[Work instruction] Please print the entries below exactly, from the line with "This screenshot has height=888, width=1650." through the line with "Viewport: 936px width, 479px height.", including both of those lines and leaving out all others.
** Material for this task follows **
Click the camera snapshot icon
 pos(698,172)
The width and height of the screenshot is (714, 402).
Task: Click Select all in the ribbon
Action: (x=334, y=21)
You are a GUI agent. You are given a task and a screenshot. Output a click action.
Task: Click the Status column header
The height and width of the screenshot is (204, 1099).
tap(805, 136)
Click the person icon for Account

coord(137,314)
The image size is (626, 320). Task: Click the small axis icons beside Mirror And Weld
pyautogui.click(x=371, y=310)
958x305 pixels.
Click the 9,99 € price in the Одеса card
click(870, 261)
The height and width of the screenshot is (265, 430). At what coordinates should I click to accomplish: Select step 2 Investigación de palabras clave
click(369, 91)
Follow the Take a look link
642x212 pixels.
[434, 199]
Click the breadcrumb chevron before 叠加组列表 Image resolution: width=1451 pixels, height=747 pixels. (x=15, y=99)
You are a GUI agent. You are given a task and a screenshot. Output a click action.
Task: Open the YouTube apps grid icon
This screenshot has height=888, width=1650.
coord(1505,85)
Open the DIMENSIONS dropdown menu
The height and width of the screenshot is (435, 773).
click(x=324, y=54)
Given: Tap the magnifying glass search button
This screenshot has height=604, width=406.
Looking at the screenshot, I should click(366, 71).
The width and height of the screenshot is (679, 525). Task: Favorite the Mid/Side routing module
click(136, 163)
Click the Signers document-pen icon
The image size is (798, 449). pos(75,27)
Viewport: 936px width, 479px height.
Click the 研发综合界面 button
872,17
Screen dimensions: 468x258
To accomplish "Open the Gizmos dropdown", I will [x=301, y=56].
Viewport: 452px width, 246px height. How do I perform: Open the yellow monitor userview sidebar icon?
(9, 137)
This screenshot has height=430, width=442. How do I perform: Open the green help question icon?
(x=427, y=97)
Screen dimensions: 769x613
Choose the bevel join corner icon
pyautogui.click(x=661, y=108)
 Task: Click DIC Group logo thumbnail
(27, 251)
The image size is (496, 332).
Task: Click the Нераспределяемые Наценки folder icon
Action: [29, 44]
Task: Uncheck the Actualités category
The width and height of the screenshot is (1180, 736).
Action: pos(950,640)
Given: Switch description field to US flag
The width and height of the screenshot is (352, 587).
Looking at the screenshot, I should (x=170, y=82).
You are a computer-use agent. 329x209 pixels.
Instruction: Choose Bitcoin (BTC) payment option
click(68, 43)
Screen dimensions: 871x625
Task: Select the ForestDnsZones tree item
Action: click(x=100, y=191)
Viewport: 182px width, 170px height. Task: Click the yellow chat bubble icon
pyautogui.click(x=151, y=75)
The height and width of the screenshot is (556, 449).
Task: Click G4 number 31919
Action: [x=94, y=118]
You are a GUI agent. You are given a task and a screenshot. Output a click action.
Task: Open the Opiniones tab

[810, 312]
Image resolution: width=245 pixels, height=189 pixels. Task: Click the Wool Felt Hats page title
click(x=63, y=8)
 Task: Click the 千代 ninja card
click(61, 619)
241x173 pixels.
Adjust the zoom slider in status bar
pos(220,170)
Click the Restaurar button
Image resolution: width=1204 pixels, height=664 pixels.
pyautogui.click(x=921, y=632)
** End of Material for this task **
[Answer section]
This screenshot has height=888, width=1650.
coord(1505,85)
Open the DIMENSIONS dropdown menu
The height and width of the screenshot is (435, 773).
click(x=324, y=54)
Given: Tap the magnifying glass search button
This screenshot has height=604, width=406.
Looking at the screenshot, I should click(366, 71).
The width and height of the screenshot is (679, 525). Task: Favorite the Mid/Side routing module
click(136, 163)
Click the Signers document-pen icon
The image size is (798, 449). pos(75,27)
Viewport: 936px width, 479px height.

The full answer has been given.